The Login authentication option performs an additional step in order to obtain the session cookie. First, the scanner detects the login form from the URL provided and tries authenticating with the credentials. Second, the scanner tries to obtain the session cookie from the authenticated user and use it from this point in every request.
If you select just the
Check authentication option, a screenshot of the user’s page is taken to help you visualize whether the authentication was successful or not. The spidering is not initialized and the scan stops.
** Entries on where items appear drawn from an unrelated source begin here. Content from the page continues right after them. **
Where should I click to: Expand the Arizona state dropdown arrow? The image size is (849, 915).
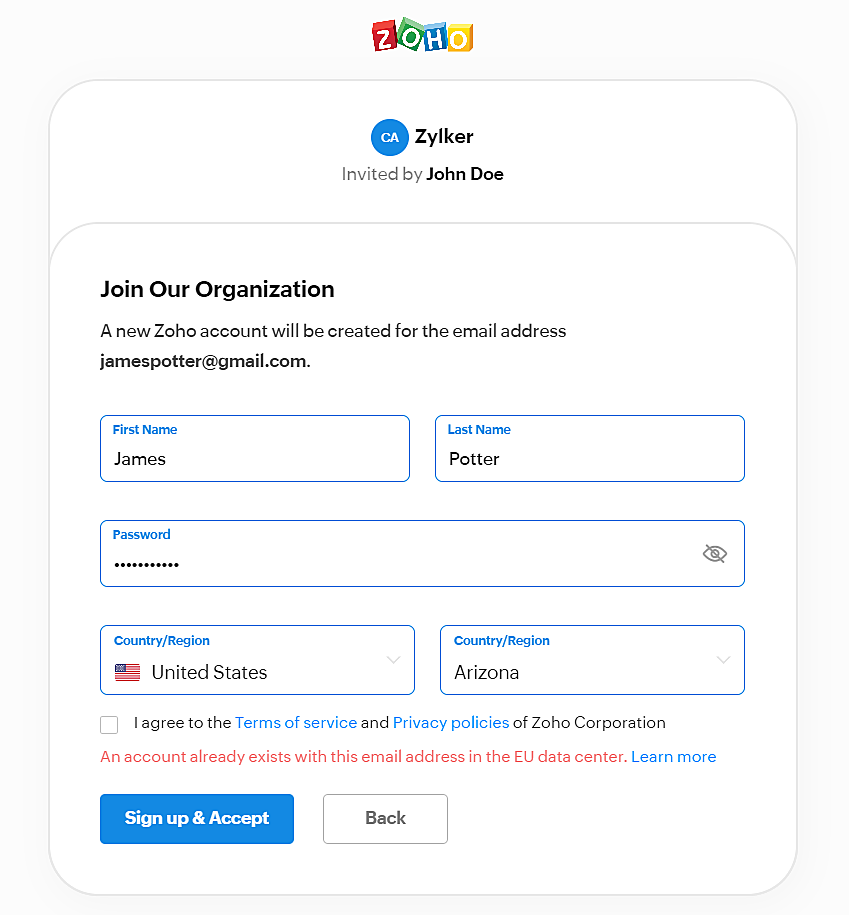coord(723,660)
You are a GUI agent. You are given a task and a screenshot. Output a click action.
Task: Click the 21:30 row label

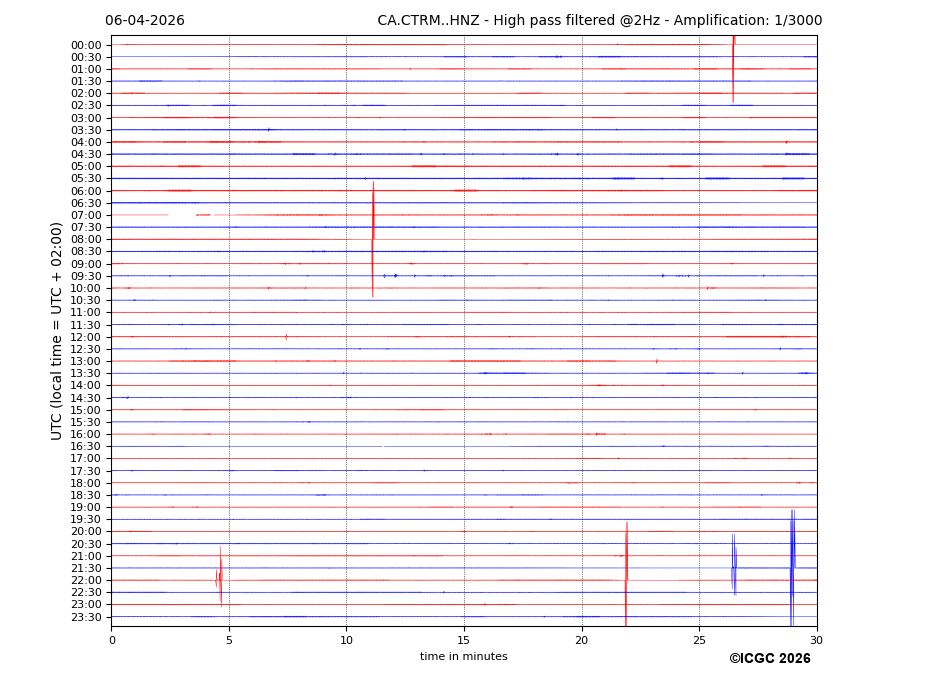pos(85,568)
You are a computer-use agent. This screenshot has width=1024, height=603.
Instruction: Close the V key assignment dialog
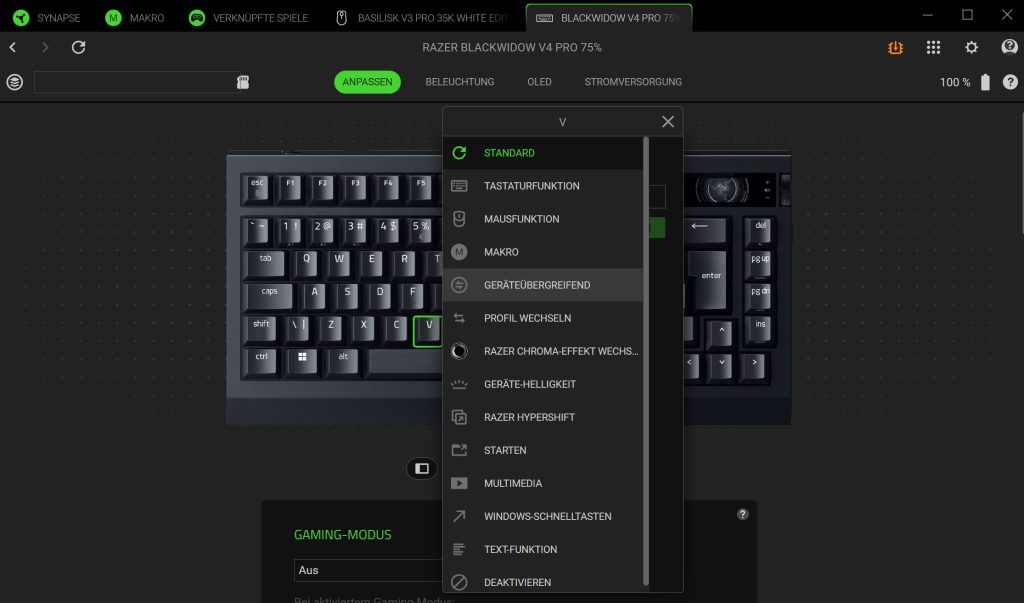coord(667,121)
In the Cookie-based authentication, having the session cookie already provided by you, the spidering and active scanning start directly. If the cookie is correct, the scan will result in more URLs discovered and analyzed for vulnerabilities.
Please note that the scanner cannot know if the provided cookie is correct or not. It will use it as is and it is up to you to validate if the scan has reached the desired parts of the application.
We currently also support performing authentication testing on Single Page Applications (SPAs) as our website scanner has been upgraded so that it is able to load, detect, and log in the user given the credentials. This method is available using the Form-based authentication method.
With the Headers-based authentication implemented, our Website Vulnerability Scanner now provides more accurate assessments and enhanced security for the application based on tokens (JWT).
You can find a step-by-step guide on how to perform an authenticated website scan with JWT in our Support Center.
Single Page Applications
As a workaround for this case, you should use the ‘Cookie authentication’ method and provide the session cookie manually.
At the moment, the scanning engine does not support token-based authentication (ex. JWT).
However, we are constantly developing our authentication methods and the Website Vulnerability Scanner, thus we will add these capabilities in the near future.
In conclusion, authenticated scanning provides more coverage within a web application, as it discovers more dynamic URLs. when you perform a more in-depth scanning, there is a higher chance to find well-hidden vulnerabilities and render your web applications more secure.